Twenty-Five years ago Michael Keaton lit up the screen as The Dark Knight in Tim Burton’s Batman, a role that went on to define his career whether he liked it or not. Fast-forward to 2014 and Alejandro González Iñárritu’s Birdman or (The Unexpected Virtue of Ignorance) and Keaton is playing a fictionalized version of himself, trying to right the damage done by playing such a famous character. Keaton plays Riggan Thompson, a once blockbuster-headlining superstar with one last chance at legitimacy as an actor. The man has sunk every last penny into a Broadway production of Raymond Carver’s “What We Talk About When We Talk About Love” and as the film starts, is at his wit’s end dealing with bad actors, a problematic daughter and oh yeah, the constant heckling from Birdman, the voice inside Riggan’s head.
Alejandro González Iñárritu, the director of Birdman, is a tough nut to crack. He’s previously shown a great ability to tell a globe-spanning tale of interconnected misery with his 2006 opus Babel. Here the misery and redemption is not globe-spanning but instead confined to a two block radius around the storied St. James Theatre in New York City. Iñárritu shows that he has an ear for great dialogue and is able to get some arresting performances from his cast. This is in thanks to some heartbreaking monologues where the actors/characters are able to bare their souls. Various subjects such as ego and obsession are touched upon with a grace (some would say heavy handedness), that approaches an ethereal quality that isn’t unwelcome in the least. This is a director who will constantly surprise you with the stories he chooses to tell.
Just so I don’t come off like a broken record from here on out, everyone in the cast is doing career best work. Keaton in particular is masterful as the on-the-cusp of redemption Riggan Thompson. He’s proven himself as a fine actor before in films like the underrated Game 6 and Quentin Tarantino’s Jackie Brown, but here he has upped his game into the stratosphere, giving his best performance yet. Filled with conviction and an indelible sadness, his is one of the towering performances of a year filled with great ones. The supporting cast is also one of the strongest you’ll see in theaters in 2014 as well. Emma Stone deserves particular praise for her portrayal of Riggan’s daughter, a fresh out of rehab twenty-something hiding a world of anguish behind her eyes. She’s truly given the opportunity to shine in Birdman, giving one of the strongest performances in the film outside of Keaton. Pathos that was only teased elsewhere in previous roles really comes to the fore.

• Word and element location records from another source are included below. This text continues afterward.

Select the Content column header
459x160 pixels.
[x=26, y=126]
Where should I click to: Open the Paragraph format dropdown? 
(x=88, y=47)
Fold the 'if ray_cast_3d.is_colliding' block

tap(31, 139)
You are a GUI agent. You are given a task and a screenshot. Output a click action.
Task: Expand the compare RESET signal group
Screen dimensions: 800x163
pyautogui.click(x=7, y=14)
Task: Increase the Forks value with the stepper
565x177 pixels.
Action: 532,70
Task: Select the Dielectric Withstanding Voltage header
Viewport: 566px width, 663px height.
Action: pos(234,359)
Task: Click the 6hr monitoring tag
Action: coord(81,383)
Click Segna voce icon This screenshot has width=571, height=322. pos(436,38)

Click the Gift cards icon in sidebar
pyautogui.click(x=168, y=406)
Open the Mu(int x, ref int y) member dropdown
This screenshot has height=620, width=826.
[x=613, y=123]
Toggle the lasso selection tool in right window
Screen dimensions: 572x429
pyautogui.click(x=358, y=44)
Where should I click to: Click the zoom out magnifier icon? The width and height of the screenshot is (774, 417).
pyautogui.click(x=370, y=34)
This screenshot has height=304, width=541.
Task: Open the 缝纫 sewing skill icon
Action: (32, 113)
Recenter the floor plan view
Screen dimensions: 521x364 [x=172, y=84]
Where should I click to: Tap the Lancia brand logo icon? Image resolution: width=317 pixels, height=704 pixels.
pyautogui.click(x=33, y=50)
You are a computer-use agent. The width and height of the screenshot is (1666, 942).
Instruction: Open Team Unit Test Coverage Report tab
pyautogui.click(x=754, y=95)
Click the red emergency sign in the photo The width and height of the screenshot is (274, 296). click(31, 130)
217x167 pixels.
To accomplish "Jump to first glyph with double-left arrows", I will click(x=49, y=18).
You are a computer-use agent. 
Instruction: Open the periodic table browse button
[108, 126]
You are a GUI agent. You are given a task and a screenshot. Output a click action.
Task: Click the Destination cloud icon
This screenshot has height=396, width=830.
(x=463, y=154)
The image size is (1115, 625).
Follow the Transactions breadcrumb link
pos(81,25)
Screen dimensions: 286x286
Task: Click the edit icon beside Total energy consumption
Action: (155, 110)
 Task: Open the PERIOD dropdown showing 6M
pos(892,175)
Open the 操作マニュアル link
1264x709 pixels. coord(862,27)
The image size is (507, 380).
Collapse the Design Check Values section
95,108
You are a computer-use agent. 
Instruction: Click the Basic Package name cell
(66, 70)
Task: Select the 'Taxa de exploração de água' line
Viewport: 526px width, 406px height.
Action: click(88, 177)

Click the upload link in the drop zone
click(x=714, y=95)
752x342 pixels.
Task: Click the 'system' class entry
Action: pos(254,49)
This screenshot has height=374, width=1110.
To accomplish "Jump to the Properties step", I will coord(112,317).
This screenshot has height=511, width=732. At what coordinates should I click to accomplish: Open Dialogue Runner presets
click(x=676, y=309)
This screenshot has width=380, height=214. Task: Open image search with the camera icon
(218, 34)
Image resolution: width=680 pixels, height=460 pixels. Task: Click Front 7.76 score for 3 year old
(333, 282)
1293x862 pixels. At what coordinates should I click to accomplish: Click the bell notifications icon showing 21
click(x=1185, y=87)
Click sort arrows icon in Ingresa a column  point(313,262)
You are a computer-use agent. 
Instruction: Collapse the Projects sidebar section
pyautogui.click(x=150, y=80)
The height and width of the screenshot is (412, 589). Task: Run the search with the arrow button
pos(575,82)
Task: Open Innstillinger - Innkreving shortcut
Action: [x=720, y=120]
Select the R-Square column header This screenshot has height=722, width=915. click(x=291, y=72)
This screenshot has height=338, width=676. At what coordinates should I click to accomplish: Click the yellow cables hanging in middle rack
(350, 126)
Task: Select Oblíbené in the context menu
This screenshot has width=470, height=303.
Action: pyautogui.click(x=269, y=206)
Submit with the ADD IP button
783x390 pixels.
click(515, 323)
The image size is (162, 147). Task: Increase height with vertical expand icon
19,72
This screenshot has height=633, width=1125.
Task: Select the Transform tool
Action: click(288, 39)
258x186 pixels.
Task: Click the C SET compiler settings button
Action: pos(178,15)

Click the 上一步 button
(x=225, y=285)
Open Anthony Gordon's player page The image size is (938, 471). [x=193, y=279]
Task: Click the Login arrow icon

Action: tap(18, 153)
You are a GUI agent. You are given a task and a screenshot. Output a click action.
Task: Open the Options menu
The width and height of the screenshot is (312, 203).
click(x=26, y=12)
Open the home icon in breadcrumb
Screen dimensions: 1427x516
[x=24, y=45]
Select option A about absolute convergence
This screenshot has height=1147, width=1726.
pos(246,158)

The rest of the cast is aces as well, from Zach Galifianakas turning in a fine dramatic performance to Naomi Watts dazzling as always. Her character in particular has some strong moments and she hasn’t been this heartbreaking since 2001’s Mulholland Drive. The real star of the supporting cast, when it comes right down to it, has got to be Edward Norton. Playing a Broadway actor who is so full of himself he can be downright painful, Norton plays the role he was born to play: Himself. Few actors would have the courage to play an exaggerated version of themselves, especially when the character is so vile and Norton deserves some respect for even going through with it.
On a technical level Birdman is a masterclass. From the pounding drum score to the seamless editing, it’s a marvel. Emmanuel Lubezki is having an absolute field day here with his camera. Filmed and edited to resemble one continuous shot, the cinematography can be jarring at first but settles into a steady rhythm before long. Taking his sweeping camerawork he employed and won an Oscar for in Gravity and using it in the enclosed space of a Broadway theater is an inspired choice. Lubezki is a cinematographer with an eye for beauty in even the ugliest situations as evidenced by his previous work with directors Terrence Malick (The Tree of Life) and Alfonso Cuarón (Children of Men) and his work here reaches the same great heights as before.
An existential super-hero film if anything else, Birdman is one of the best films of the year. A great behind the scenes look into the world of Broadway and the way super-hero films can ruin the lives of those who star in them, this is a film that should be seen by anyone with even a passing interest in strange, unique stories. Breathtaking from start to finish and a truly surreal experience, Birdman is one of a kind and a high point for the Fall movie season.